2023 Speech Industry Award Winner: D-ID Gives a Human Face and Voice to AI
D-ID, an Israeli company founded in 2017, is providing superpowers to individual creators and businesses alike, uniquely enabling them to transform any picture into an interactive video in seconds.
The company offers a self-service studio and an API that uses generative artificial intelligence to create talking avatars at the click of a button. These avatars are personalized, cost-effective, engaging, and available in 120 languages.
The centerpiece of D-ID’s portfolio is Creative Reality Studio, which uses AI to create videos with photorealistic avatars and narration from a single image. The software animates still photos to facilitate high-quality video productions. The API is powered by neural networks trained on tens of thousands of videos.
The technology enables users to choose the avatar’s identity—including ethnicity, gender, and age—along with its language, accent, and intonation. Users can select high-definition Premium Presenters, with lifelike upper body and facial movements; Custom Premium Presenters, which require short video shoots with the subjects; or Special Presenters, with videos generated from any front-facing photo and text or audio. Videos can be created in multiple languages by simply translating the text rather than engaging different presenters fluent in each language.
D-ID offers extensive neural voices across 119 languages and variants and audio input where users can upload a more personalized voice-driven digital presenter, as well as voice cloning to match a specific voice.
In an update of Creative Reality Studio released within a few months of the initial launch, D-ID enabled users to add facial expressions to their avatars and select video formats, layers, positioning, and transparency.

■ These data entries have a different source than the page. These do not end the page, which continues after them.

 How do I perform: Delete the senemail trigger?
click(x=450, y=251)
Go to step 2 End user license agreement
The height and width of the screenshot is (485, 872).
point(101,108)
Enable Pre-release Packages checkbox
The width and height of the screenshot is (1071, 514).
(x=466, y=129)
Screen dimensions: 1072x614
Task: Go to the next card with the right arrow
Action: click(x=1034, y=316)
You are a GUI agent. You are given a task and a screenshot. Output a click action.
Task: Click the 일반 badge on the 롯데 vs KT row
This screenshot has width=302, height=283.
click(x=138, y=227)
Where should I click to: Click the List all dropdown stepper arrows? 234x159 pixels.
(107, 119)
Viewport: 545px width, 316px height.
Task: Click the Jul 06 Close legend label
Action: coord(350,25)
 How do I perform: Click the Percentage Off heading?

A partnership with AI voice technology provider ElevenLabs later brought additional voice options to Creative Reality Studio. With the addition of nine ElevenLabs voices to its library, users could convey emotions, emphasis, and personality, together with four visual expressions: serious, happy, surprised, or neutral.

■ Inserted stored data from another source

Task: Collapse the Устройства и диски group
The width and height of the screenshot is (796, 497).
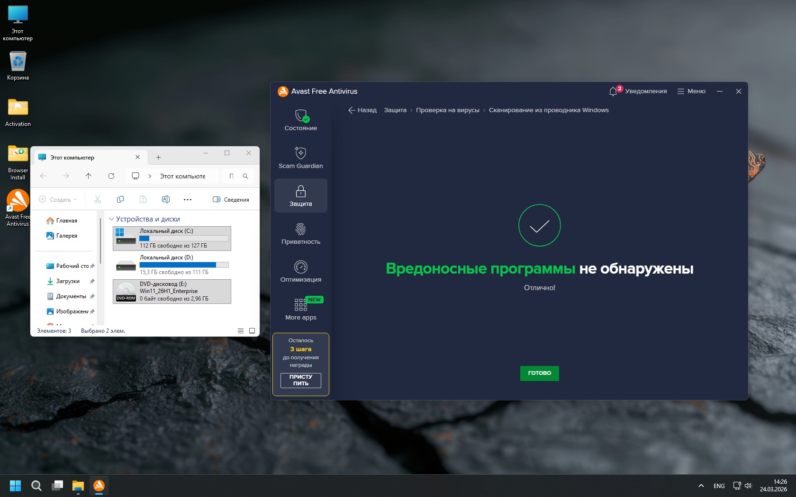Action: (x=112, y=219)
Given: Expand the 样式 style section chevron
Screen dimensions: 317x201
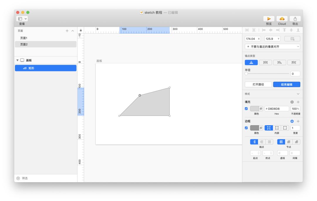Looking at the screenshot, I should (298, 94).
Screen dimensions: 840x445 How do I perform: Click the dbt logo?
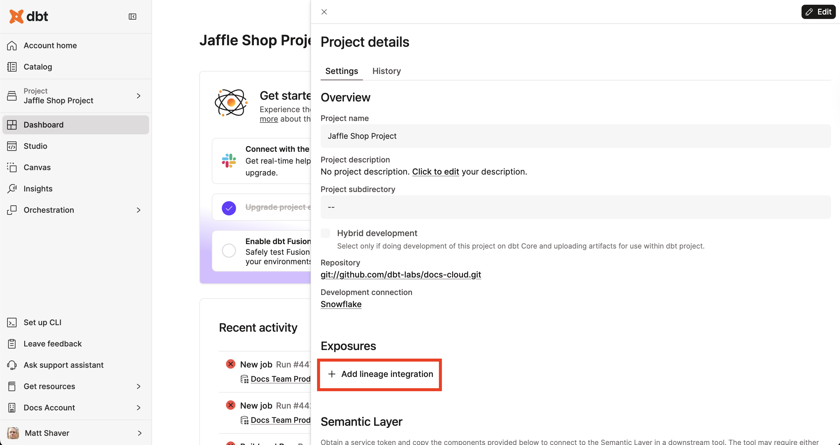29,16
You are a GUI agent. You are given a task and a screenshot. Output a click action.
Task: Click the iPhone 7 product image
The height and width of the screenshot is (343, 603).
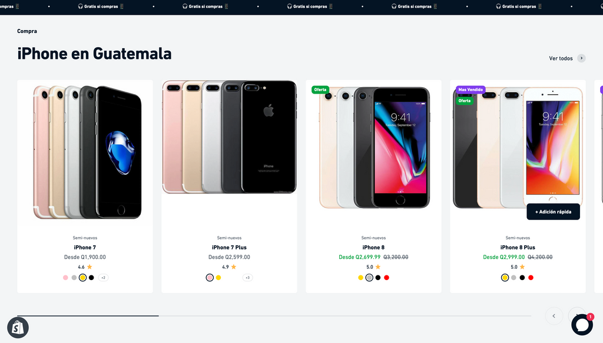pos(85,152)
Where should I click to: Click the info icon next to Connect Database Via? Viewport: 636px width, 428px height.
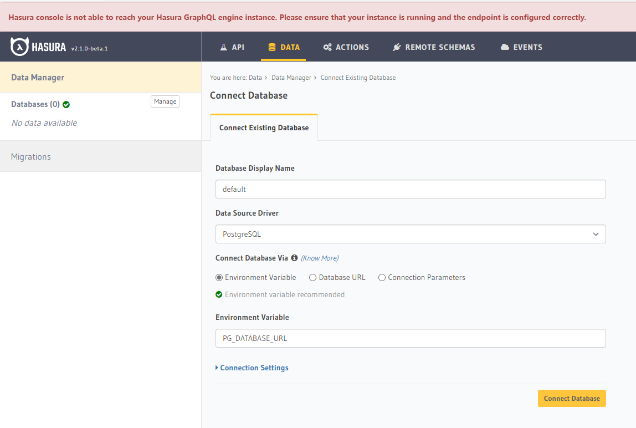(x=294, y=257)
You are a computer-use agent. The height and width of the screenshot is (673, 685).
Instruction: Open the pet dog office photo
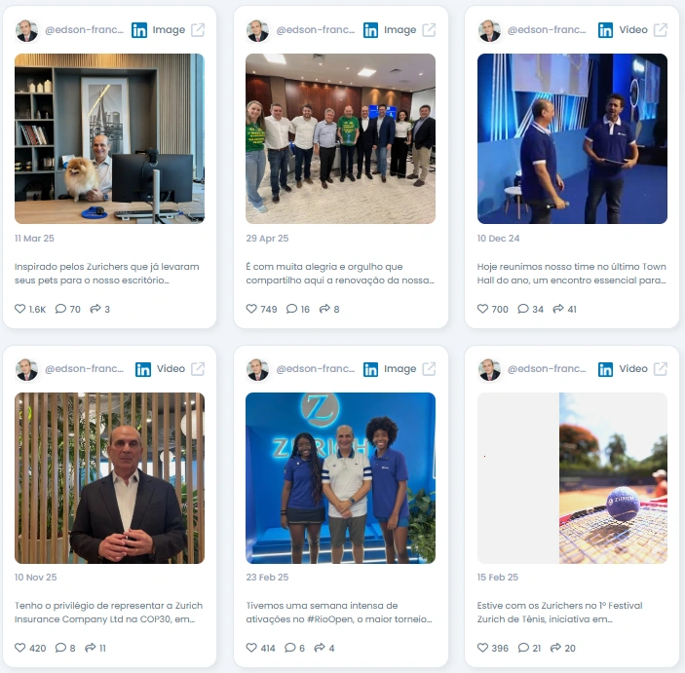[x=110, y=139]
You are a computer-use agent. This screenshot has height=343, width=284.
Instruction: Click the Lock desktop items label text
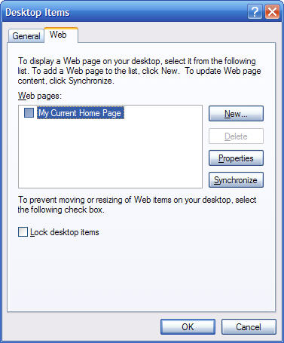click(65, 232)
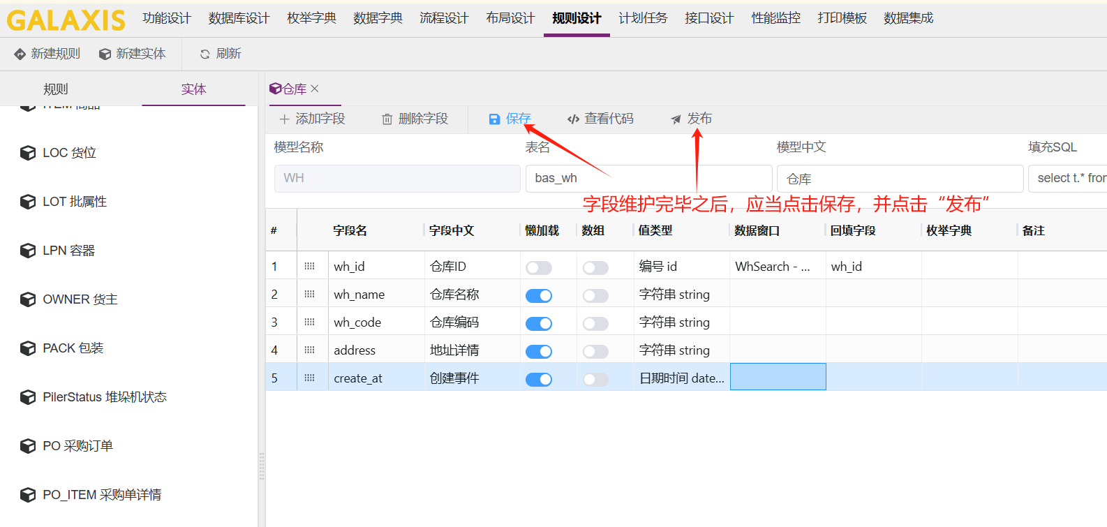1107x527 pixels.
Task: Click the Save (保存) disk icon
Action: [494, 119]
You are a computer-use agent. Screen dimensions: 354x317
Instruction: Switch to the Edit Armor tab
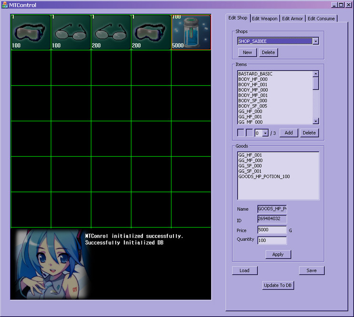(292, 19)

ElevenLabs’ cofounder and CEO, Mati Staniszewski, at the time called D-ID “a leading player in the text-to-video field,” and its technology “top-rated.”
And another Creative Reality Studio update brought an integration with GPT-3 from OpenAI and Stable Diffusion from Stability AI to enable deep learning models to generate digital composite faces and speech based on prompts from users’ descriptions.
“We are only beginning to see the potential of creative generative AI technologies, and they are set to take the world by storm,” said Gil Perry, CEO and cofounder of D-ID, in a statement. “We are incredibly proud to be at the bleeding edge of the emergent generative AI scene, introducing the first platform to offer image and text generation together with animation, providing unlimited creative possibilities and potential.”
Creative Reality Studio isn’t D-ID’s only speech-enabled product. Another very popular product is Speaking Portrait, used by millions of MyHeritage users to give a voice to their family stories. Speaking Portrait uses D-ID’s advanced animation capabilities to create digital personas that speak with natural language and emotion.
And then there’s D-ID’s chat.D-ID, a web app that lets users have real-time video chat conversations with digital avatars made with a combination of D-ID’s text-to-video technology with OpenAI’s ChatGPT.
In essence, chat.D-ID gives ChatGPT a voice and face. When users open the app, they’re greeted by an avatar named Alice, with whom they can communicate by voice or text.
As it did with Creative Reality Studio, D-ID soon updated chat.D-ID so users could choose their own images or avatars for D-ID’s generative AI to animate. Users can select an avatar and voice and provide a brief character description, uploading their own photos or images of historical, fictional, or AI-generated figures and instructing the app to answer as if it were that person, in character.
Chat.D-ID, like all of D-ID-s products, lets users experience what it’s like to chat with a digital person, adding a human touch to AI. And that humanlike interface has been the Holy Grail of the speech industry since its earliest days.